Once on beefier servers, the CPU was no longer the bottleneck, and the next bottleneck encountered was related to memory! This manifested in a runaway memory ramp (at a certain amount of traffic) where Node.js would consume all the available memory and eventually pause the entire runtime for several seconds to run a "mark sweep" style garbage collection.
After some research into how Node.js' memory configuration works—it's complicated, often described incorrectly online, and changed between versions 10 and 12—the Jobber team optimized the usage of the server resources by running concurrent copies of the Node.js process using a library called throng.

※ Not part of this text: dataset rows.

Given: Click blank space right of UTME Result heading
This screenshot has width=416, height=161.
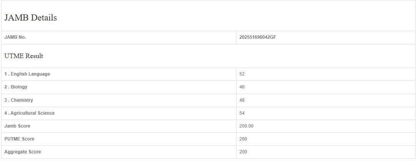Looking at the screenshot, I should [228, 56].
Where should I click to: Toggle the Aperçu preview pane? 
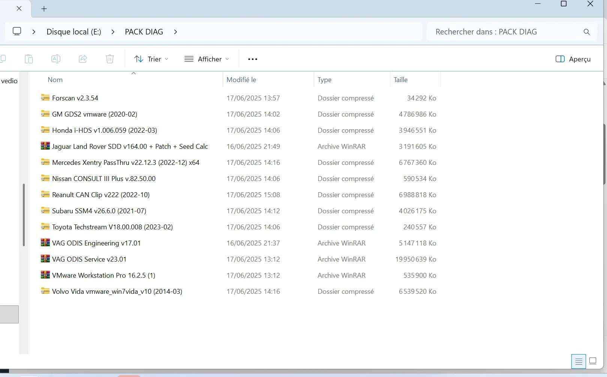pyautogui.click(x=573, y=59)
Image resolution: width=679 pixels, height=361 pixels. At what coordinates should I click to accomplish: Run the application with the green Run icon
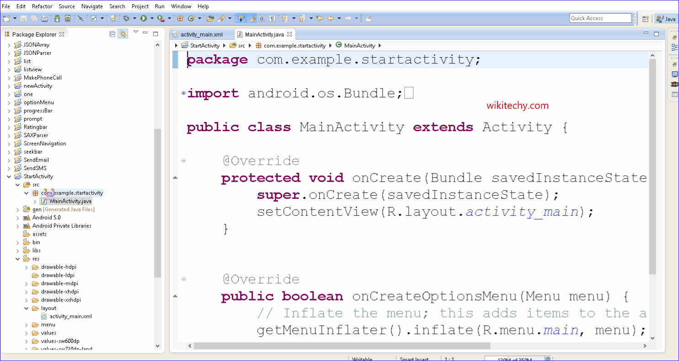(144, 18)
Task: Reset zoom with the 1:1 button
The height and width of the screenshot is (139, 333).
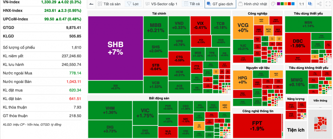Action: coord(301,4)
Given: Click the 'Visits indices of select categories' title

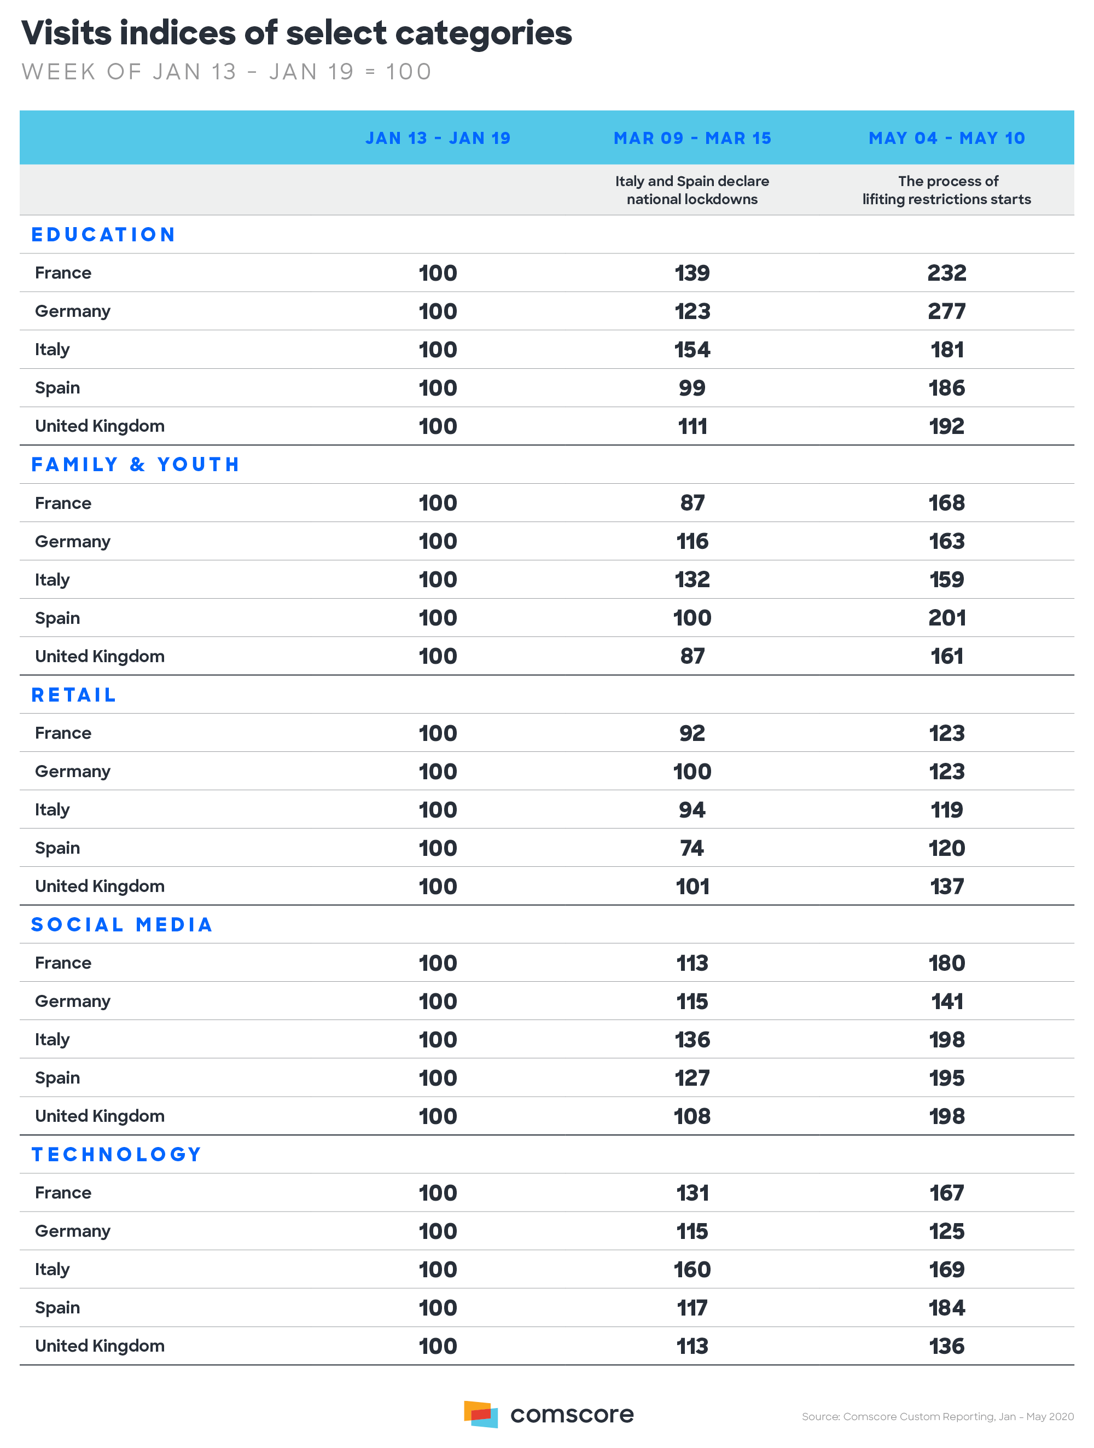Looking at the screenshot, I should [296, 33].
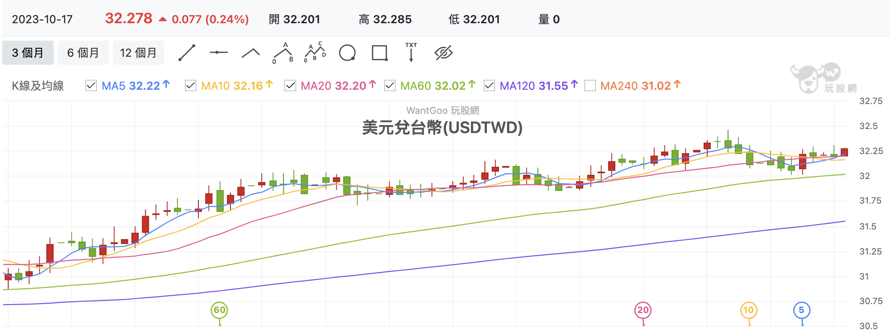Pick the A-B-C-D pattern drawing tool

[x=315, y=52]

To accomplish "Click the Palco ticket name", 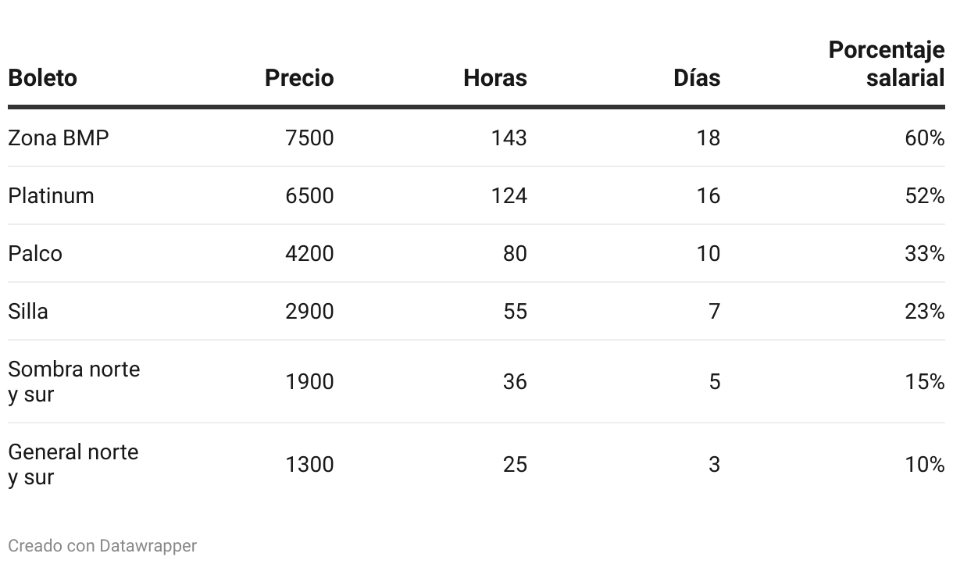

The graph below shows the service's response time shape over three days. You actually see that each day, as the traffic starts increasing up to the peak volume (represented as the vertical white lines), the Cube.js response time actually goes down (almost counterintuitively). This is because the first hit of the day is going against the rollup pre-aggregations database (level 2), but subsequent looks at the dashboard hit the faster query result cache in Redis (level 1).
Jobber's team was also very active contributors to Cube.js and in many ways co-developers as they were evaluating and deploying Cube.js. This GitHub query shows contributions from two team members at Jobber. They actually only show contributions via pull requests and don't include Slack or other channels.
This type of active engagement from users clearly demonstrates the value of open source. The contributions help accelerate development and, more importantly, provide valuable insight to the Cube Dev team on actual use cases in production environments.
If you want to see Cube.js in action today at Jobber, you can visit the Jobber's Help Center page. In the screenshot below, Cube.js is used for the four line-series charts.
After the successful deployment, the Jobber team is continuing to explore other areas where Cube.js can reduce engineering costs while delivering great features for their customers.